## [INPUT DATA]

===

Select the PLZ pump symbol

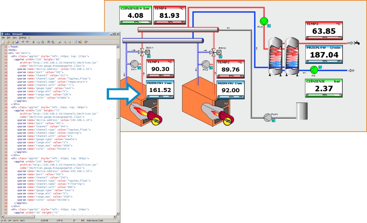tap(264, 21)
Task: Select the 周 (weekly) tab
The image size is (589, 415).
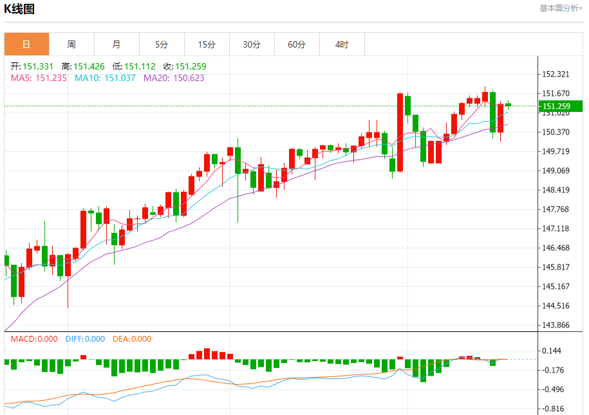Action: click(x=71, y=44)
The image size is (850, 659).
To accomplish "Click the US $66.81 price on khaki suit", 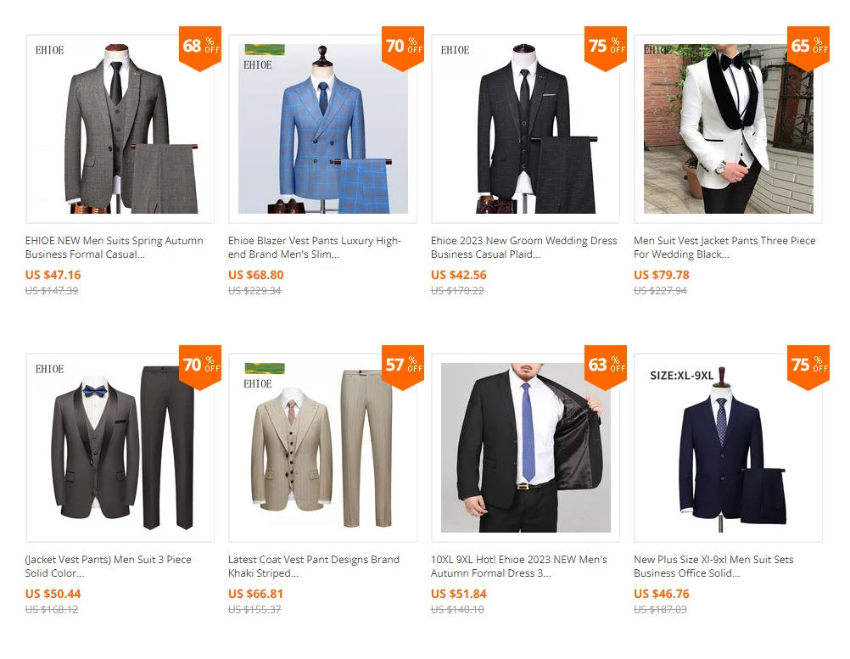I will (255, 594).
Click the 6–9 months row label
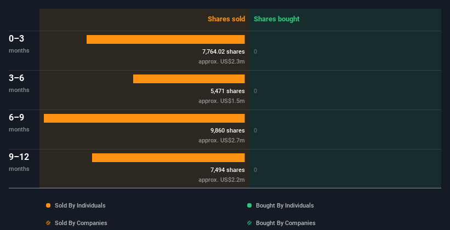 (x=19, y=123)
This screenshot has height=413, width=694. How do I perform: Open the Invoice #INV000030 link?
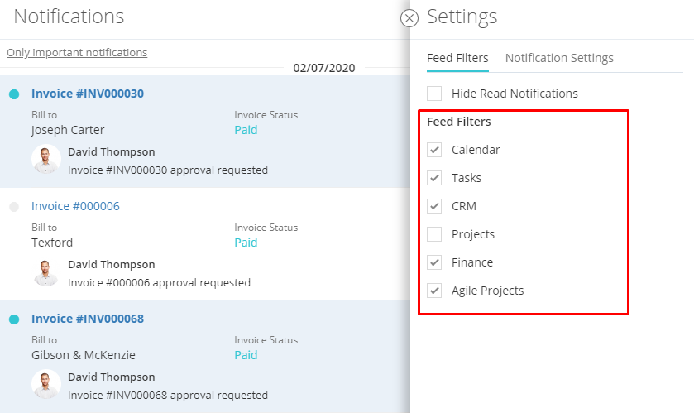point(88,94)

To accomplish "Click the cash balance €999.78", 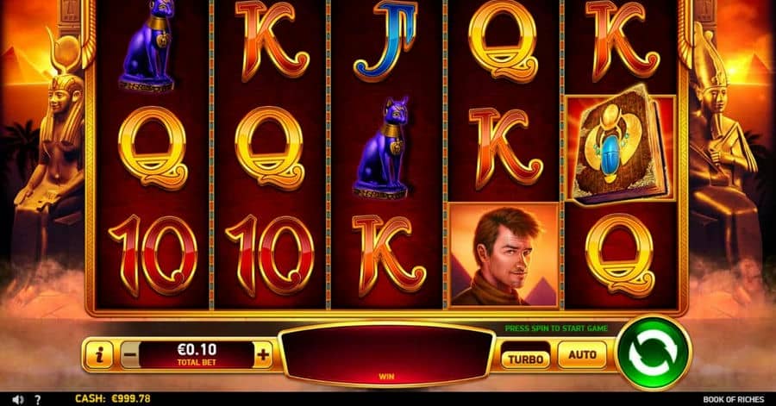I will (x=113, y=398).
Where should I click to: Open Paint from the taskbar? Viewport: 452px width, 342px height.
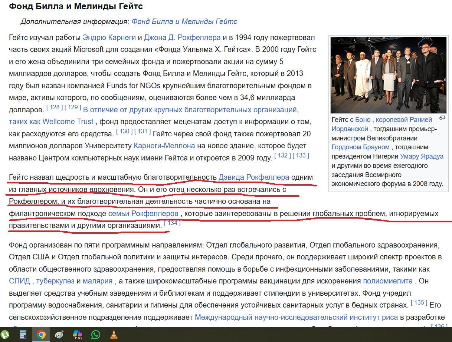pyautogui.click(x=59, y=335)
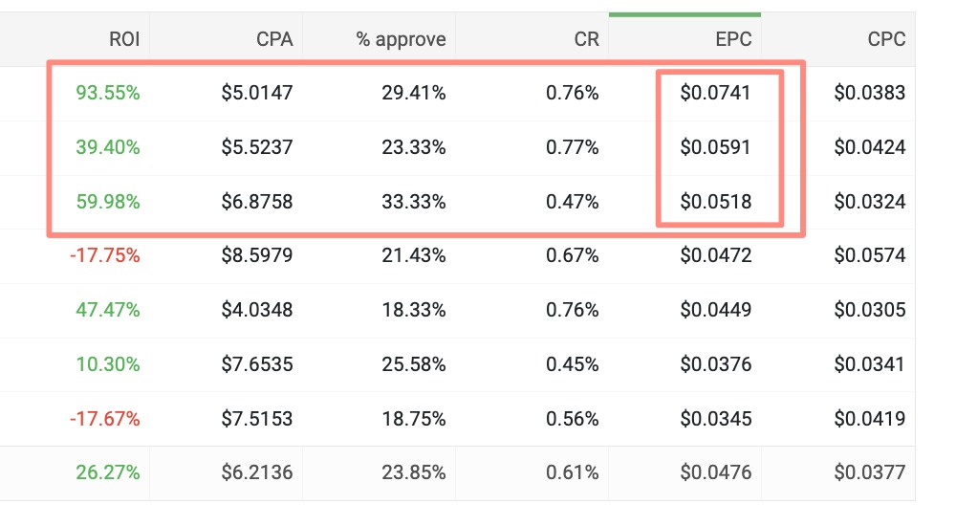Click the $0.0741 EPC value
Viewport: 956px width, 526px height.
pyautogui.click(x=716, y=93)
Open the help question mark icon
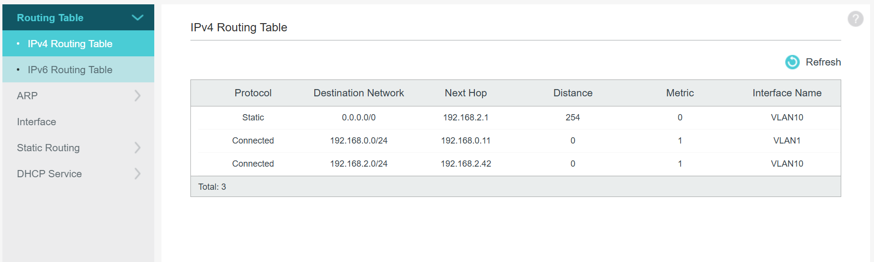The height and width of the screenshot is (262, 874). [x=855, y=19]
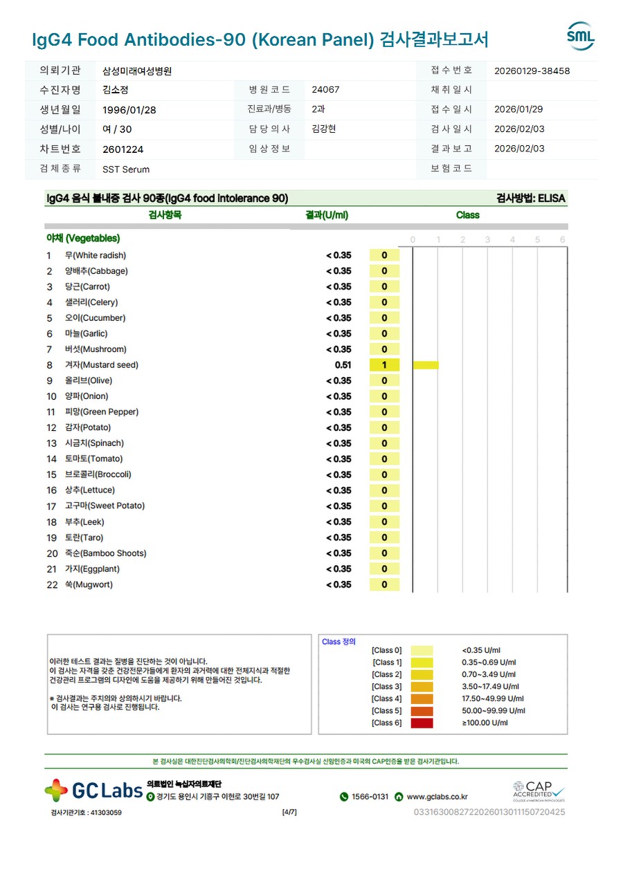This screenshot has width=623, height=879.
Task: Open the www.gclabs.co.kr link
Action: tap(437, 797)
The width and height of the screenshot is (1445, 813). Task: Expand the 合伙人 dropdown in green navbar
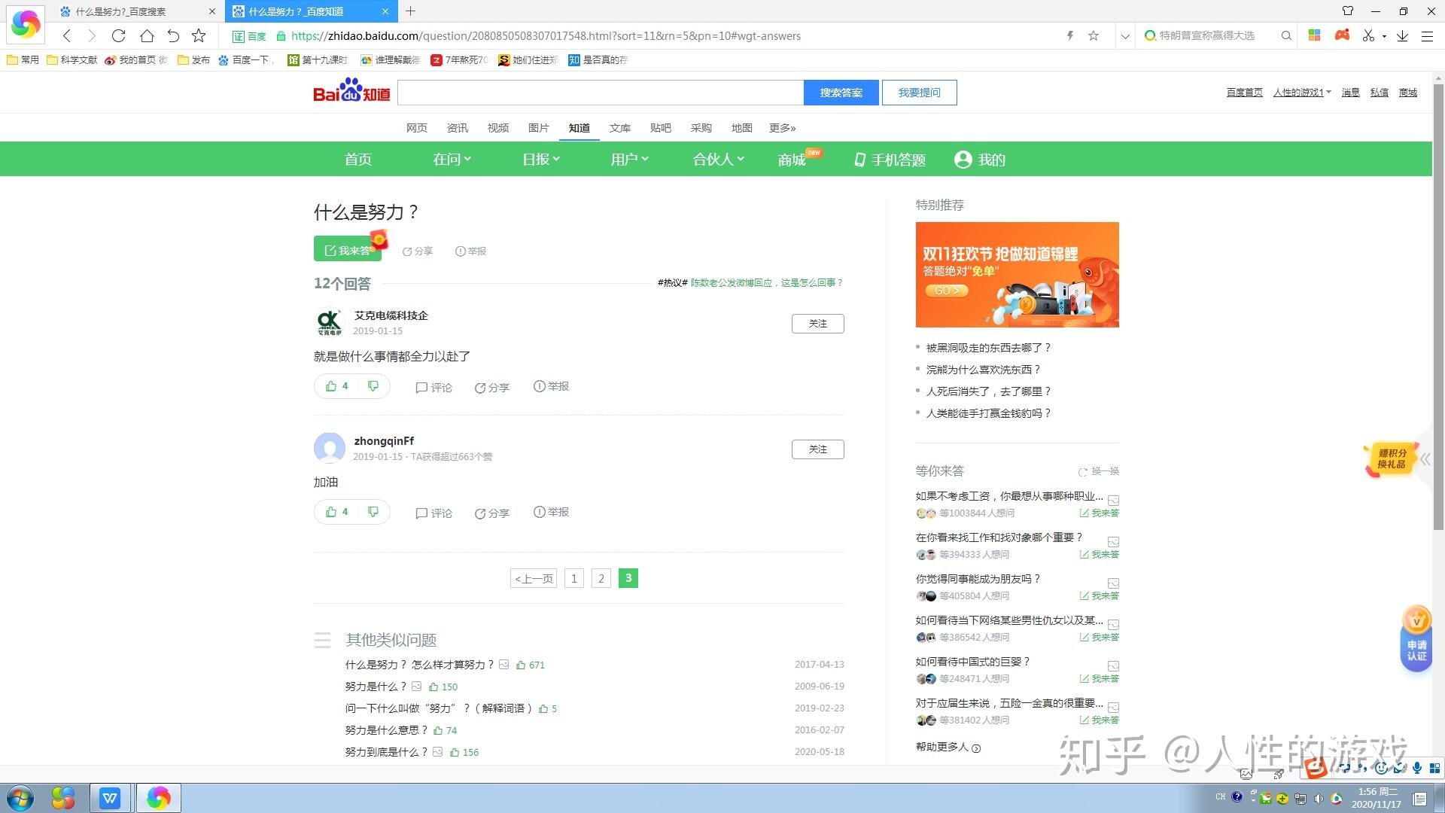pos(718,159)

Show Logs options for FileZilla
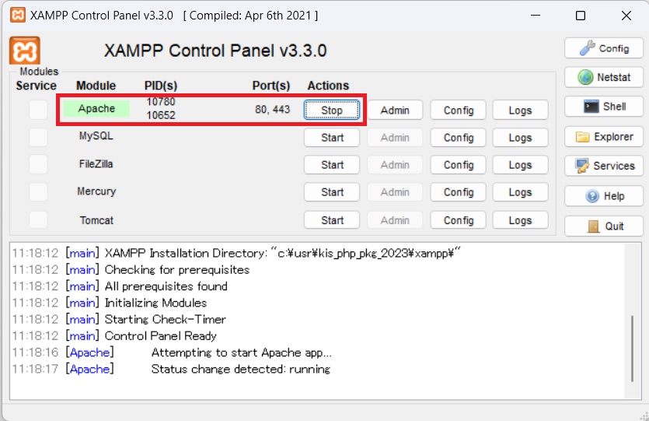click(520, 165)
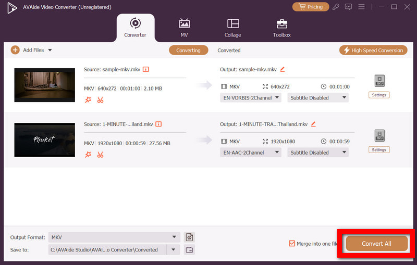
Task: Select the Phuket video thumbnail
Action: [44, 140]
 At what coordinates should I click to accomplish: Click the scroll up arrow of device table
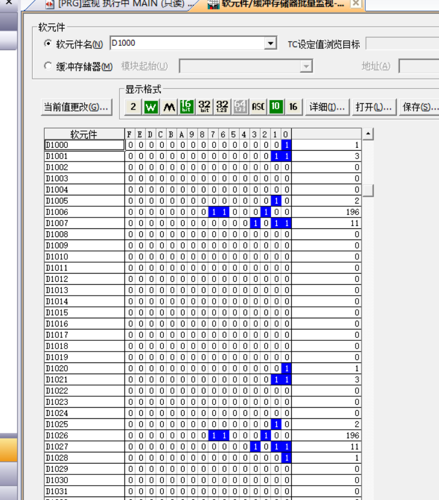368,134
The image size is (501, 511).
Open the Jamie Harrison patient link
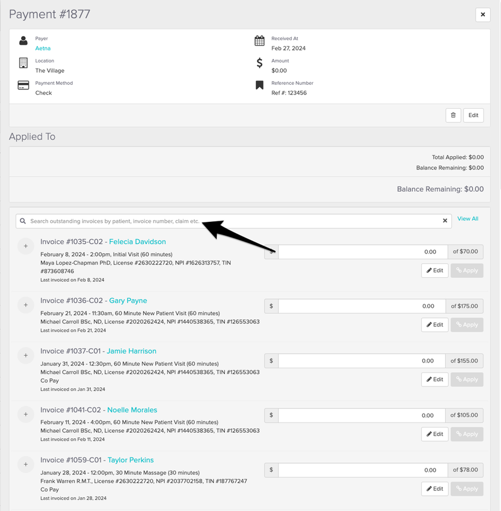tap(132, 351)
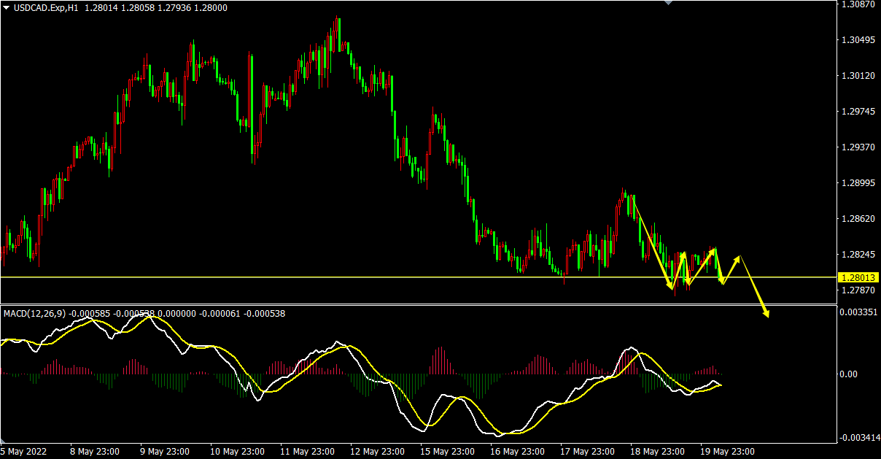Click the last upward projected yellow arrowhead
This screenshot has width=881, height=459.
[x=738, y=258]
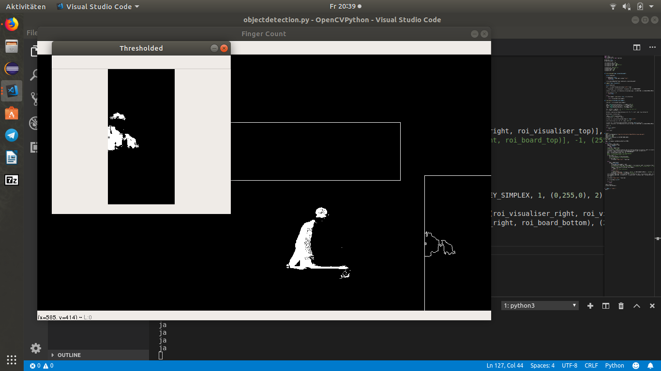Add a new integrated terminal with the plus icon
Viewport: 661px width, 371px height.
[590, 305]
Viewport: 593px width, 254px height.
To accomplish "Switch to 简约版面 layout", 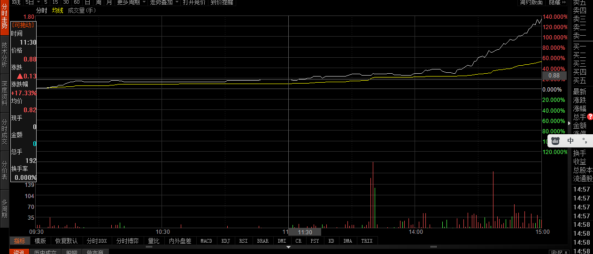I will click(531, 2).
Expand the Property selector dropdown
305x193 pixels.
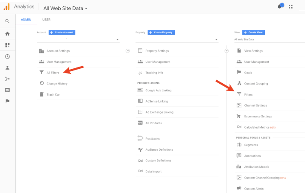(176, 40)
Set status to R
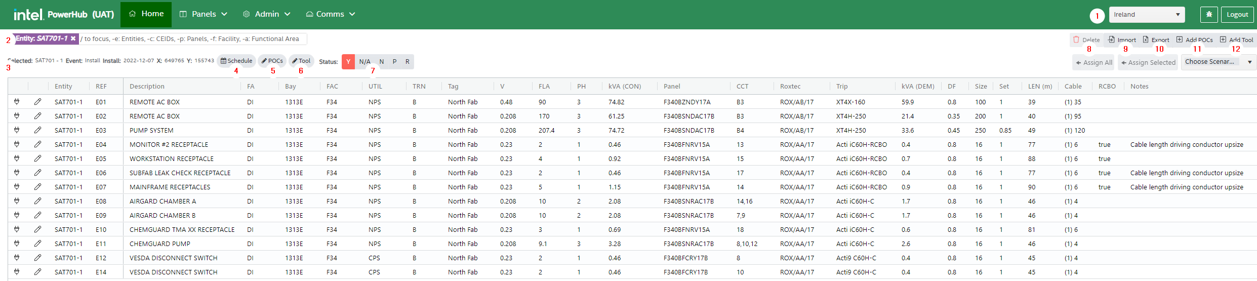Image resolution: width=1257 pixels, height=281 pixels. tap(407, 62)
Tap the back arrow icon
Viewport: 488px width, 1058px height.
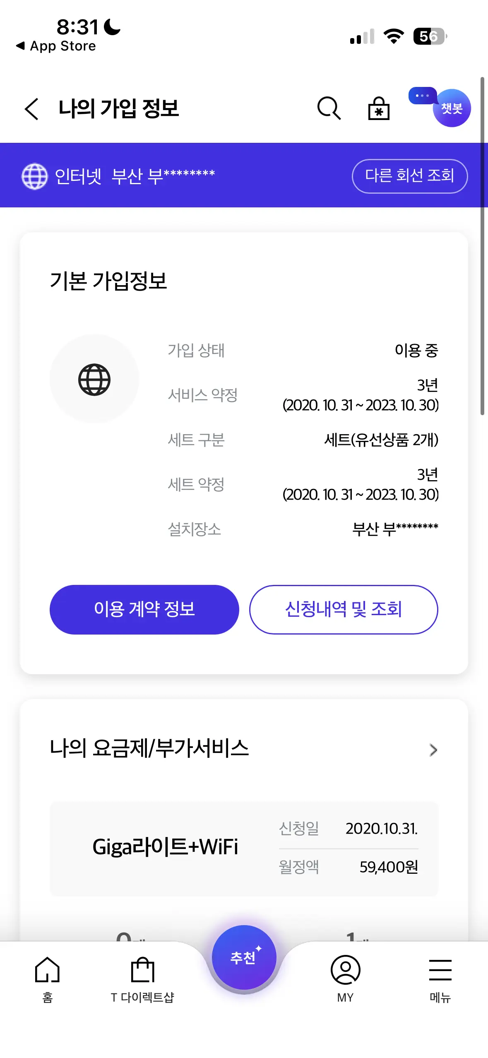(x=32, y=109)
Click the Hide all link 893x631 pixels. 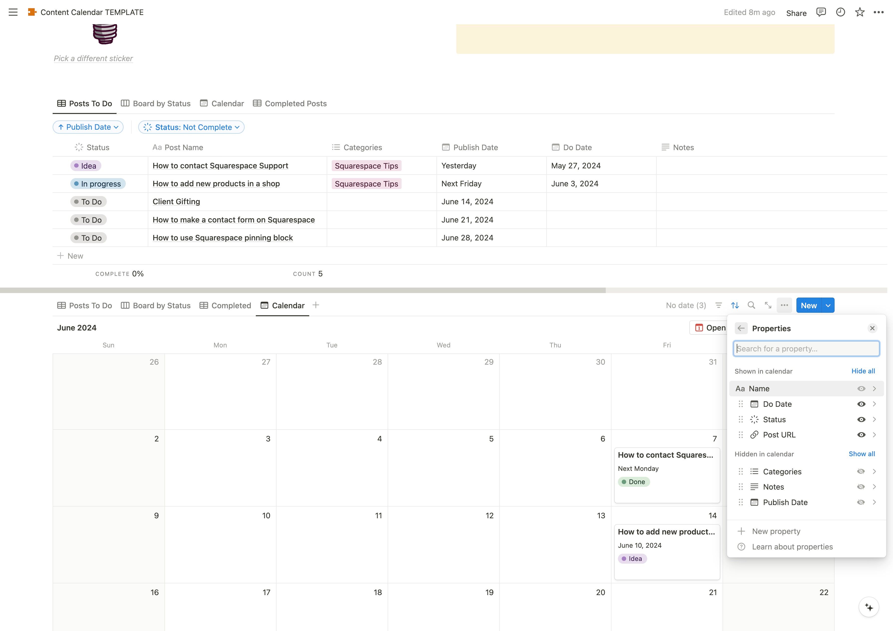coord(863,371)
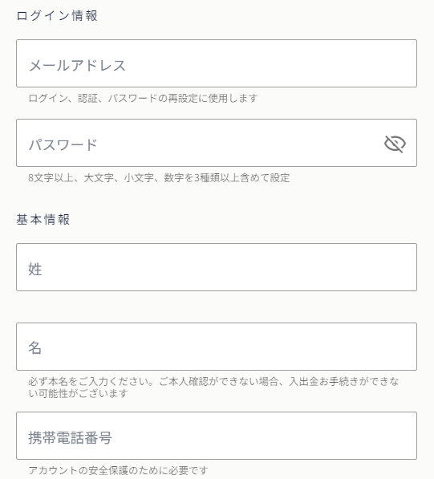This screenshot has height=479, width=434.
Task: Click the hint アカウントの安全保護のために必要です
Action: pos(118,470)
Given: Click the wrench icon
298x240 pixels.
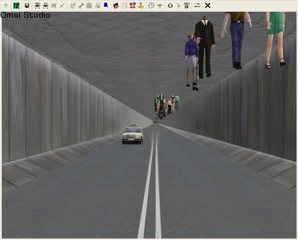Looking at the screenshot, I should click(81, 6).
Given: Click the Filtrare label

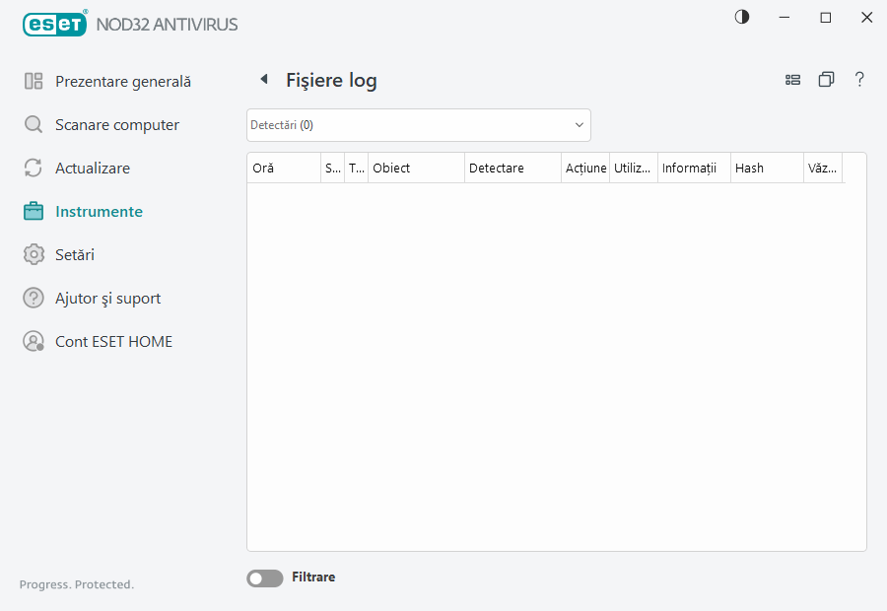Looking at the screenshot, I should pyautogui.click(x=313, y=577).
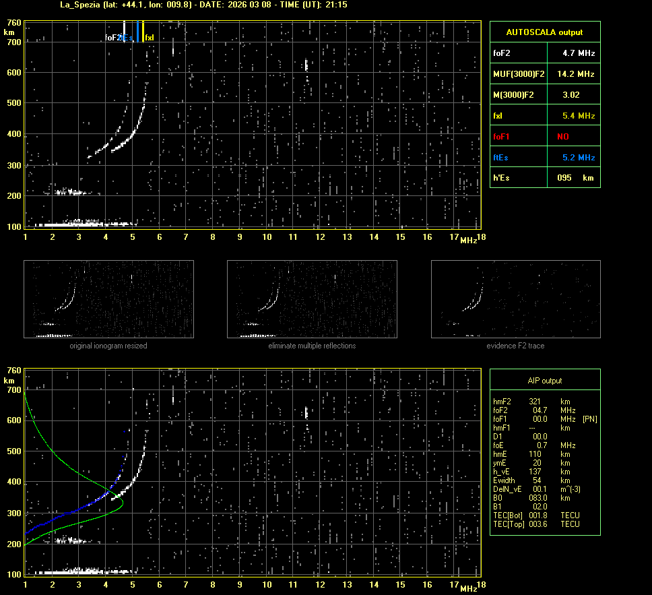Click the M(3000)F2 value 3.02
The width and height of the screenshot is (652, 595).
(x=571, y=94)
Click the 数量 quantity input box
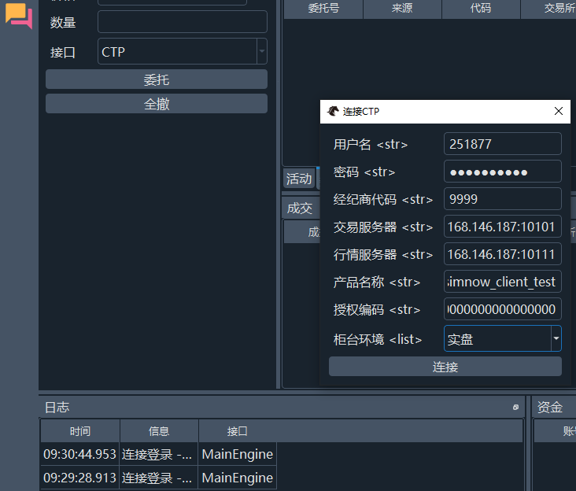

===

## [STATED EXERCISE]
Format the stretch from the line containing "Given: Click the Filtrare label" through the end of the records as a JSON list of strings, one string per line, leaving out blank lines and the pictures.

## [WRITTEN SOLUTION]
[
  "Given: Click the Filtrare label",
  "Looking at the screenshot, I should pyautogui.click(x=313, y=577).",
  "Click the M(3000)F2 value 3.02",
  "The width and height of the screenshot is (652, 595).",
  "(x=571, y=94)",
  "Click the 数量 quantity input box"
]